→ **What the task requires**
Please copy each line of the records below that includes the word "computer".

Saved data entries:
"""
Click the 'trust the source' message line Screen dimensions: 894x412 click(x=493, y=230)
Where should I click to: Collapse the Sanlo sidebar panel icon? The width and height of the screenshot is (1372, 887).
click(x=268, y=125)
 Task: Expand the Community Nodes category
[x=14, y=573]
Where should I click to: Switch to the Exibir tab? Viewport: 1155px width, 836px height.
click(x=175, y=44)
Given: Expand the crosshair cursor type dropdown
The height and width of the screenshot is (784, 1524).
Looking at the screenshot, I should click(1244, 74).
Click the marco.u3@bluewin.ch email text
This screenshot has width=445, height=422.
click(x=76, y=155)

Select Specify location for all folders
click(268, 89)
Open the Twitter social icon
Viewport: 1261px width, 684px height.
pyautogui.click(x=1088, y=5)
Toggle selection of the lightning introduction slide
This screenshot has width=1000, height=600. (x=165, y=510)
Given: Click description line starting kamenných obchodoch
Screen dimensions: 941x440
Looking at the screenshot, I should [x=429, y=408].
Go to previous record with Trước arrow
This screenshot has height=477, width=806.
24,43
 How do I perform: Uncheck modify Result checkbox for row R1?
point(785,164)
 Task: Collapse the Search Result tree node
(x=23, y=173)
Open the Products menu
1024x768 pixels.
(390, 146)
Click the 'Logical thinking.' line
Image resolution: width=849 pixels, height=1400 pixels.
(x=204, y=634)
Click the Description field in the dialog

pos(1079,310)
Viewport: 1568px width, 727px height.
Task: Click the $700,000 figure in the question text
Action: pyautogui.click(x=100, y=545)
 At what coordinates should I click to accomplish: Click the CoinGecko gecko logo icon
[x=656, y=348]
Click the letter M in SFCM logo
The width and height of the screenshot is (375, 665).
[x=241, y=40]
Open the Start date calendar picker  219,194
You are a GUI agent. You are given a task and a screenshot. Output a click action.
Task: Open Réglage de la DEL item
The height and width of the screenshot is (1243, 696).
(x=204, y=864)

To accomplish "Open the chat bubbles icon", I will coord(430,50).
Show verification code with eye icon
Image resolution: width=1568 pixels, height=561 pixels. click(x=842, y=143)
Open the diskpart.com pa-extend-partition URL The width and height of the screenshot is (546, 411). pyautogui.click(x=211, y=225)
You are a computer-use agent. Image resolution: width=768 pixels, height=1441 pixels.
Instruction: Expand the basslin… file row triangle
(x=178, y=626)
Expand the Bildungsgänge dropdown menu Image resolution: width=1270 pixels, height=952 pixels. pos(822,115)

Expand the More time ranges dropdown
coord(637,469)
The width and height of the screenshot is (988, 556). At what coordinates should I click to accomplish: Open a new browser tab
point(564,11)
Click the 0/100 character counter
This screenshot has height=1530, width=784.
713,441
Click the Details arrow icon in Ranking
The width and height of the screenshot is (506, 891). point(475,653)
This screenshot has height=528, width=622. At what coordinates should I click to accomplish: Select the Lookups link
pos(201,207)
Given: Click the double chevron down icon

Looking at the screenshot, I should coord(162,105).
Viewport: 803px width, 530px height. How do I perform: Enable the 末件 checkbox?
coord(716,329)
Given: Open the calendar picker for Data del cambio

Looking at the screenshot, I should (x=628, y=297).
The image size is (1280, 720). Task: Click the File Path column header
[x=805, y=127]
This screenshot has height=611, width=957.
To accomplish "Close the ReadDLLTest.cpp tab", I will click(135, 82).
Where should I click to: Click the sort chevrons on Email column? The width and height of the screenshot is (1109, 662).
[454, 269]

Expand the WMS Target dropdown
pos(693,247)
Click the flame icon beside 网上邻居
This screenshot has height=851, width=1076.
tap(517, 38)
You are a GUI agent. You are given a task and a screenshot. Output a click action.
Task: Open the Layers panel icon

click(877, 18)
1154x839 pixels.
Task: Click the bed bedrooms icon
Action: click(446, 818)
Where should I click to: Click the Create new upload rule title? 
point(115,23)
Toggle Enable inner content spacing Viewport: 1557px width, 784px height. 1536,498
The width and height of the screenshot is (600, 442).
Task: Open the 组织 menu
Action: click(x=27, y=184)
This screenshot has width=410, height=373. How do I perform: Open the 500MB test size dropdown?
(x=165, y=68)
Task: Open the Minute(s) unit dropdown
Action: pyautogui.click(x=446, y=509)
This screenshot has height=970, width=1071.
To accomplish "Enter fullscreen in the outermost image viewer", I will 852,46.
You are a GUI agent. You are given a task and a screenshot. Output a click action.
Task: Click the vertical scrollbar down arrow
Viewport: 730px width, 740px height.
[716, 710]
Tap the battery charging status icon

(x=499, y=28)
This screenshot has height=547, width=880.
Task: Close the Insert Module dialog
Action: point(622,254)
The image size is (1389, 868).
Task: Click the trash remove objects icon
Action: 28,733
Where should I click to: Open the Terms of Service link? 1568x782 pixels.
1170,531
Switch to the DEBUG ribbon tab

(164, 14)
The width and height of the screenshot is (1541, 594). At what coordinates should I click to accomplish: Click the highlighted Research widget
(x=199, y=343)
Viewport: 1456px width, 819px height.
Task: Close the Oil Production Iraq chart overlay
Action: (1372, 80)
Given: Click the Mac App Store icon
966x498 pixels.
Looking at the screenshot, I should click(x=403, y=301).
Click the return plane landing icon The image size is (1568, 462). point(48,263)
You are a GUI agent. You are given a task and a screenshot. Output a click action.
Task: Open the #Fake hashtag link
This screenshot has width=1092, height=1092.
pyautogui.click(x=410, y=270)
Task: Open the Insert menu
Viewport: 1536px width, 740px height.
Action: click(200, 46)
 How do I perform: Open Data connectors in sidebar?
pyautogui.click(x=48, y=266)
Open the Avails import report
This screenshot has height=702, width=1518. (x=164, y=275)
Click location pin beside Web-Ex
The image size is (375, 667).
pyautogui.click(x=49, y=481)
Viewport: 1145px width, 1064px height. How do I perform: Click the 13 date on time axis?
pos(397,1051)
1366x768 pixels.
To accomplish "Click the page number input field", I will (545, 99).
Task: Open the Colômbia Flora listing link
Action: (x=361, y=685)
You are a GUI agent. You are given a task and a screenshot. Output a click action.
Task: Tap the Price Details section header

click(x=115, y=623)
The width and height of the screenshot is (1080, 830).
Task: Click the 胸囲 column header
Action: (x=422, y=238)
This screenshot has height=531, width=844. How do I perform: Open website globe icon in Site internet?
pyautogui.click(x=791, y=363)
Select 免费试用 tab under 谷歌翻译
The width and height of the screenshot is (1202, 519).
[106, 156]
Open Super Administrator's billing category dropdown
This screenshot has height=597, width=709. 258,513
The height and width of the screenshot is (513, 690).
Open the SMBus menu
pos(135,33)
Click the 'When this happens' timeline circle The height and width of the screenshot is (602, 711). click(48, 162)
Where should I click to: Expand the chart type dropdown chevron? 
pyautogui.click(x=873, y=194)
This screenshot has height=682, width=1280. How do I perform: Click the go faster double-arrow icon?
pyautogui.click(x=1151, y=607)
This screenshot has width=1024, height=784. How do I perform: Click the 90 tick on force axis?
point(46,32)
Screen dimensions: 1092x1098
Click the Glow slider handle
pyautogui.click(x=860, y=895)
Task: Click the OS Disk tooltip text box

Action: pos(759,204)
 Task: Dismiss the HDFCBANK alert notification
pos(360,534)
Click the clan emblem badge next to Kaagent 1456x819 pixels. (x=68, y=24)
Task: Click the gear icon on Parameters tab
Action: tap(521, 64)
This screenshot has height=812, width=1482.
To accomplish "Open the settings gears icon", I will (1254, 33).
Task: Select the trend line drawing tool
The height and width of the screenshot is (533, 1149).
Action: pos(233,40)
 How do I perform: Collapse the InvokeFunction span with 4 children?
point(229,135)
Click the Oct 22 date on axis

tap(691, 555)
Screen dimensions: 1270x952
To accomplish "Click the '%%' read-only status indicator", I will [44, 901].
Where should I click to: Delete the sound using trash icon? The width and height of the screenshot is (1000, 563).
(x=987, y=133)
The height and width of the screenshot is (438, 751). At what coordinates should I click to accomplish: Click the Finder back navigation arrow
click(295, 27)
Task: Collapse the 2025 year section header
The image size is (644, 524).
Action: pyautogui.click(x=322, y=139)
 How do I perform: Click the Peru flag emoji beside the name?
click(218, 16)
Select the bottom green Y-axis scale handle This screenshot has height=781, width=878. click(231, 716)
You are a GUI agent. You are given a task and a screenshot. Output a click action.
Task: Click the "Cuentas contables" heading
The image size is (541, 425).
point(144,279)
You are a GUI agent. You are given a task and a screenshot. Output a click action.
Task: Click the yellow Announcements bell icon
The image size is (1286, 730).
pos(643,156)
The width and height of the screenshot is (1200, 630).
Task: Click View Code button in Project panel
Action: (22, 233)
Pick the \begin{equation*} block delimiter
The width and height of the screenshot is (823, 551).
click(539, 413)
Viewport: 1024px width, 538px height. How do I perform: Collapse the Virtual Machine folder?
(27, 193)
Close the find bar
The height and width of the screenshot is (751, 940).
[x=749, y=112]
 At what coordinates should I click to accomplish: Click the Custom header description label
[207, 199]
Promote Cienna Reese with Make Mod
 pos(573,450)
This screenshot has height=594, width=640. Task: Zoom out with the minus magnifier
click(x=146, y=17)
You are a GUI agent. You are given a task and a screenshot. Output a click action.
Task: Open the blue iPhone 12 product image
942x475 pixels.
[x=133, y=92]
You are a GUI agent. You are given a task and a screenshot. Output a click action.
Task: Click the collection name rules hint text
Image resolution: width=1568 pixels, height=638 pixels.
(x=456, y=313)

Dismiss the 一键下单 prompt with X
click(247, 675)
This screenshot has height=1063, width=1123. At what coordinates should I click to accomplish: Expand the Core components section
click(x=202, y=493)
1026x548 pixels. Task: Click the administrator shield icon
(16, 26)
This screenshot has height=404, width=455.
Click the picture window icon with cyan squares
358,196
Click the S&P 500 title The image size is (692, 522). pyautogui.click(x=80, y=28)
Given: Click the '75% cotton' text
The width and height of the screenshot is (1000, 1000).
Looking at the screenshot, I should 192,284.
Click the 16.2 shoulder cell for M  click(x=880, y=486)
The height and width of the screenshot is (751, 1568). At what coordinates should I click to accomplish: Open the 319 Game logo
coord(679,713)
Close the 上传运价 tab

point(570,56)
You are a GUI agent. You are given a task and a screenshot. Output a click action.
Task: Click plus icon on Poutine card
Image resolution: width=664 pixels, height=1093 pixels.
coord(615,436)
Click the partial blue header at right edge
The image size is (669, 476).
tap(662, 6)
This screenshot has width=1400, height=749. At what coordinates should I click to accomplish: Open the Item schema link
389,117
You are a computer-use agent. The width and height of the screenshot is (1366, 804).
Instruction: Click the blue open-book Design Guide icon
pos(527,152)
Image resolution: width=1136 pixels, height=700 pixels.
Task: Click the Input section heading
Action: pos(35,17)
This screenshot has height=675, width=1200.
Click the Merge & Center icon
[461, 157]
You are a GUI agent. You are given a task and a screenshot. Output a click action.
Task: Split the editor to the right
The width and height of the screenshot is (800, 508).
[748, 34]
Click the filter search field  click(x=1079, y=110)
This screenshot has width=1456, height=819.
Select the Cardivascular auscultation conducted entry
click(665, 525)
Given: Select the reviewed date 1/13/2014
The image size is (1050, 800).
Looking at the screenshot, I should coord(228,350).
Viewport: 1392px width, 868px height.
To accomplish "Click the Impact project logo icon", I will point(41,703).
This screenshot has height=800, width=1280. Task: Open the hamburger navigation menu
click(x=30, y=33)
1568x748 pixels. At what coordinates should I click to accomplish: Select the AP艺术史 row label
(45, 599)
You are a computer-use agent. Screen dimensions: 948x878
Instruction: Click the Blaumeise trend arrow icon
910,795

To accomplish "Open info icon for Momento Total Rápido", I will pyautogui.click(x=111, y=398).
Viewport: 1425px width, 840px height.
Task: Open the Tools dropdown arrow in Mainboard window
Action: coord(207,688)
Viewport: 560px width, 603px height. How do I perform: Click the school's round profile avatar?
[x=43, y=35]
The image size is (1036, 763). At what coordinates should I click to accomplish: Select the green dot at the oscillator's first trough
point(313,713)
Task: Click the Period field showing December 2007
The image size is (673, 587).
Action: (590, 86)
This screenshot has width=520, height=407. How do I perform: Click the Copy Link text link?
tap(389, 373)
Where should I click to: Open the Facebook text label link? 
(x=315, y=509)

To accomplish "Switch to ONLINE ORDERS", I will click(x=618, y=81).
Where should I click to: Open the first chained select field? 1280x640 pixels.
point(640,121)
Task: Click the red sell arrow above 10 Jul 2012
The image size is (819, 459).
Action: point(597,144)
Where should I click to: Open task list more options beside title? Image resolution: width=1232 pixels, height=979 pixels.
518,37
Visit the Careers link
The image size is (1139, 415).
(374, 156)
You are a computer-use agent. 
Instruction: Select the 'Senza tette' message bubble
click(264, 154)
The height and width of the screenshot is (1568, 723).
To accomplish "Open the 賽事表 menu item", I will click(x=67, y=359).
"""
→ **Response to the exercise**
You are a computer-use agent. Image resolution: width=768 pixels, height=1441 pixels.
You are a computer-use agent. The width and height of the screenshot is (1366, 804).
You are a computer-use agent. Screen dimensions: 948x878
You are a computer-use agent. 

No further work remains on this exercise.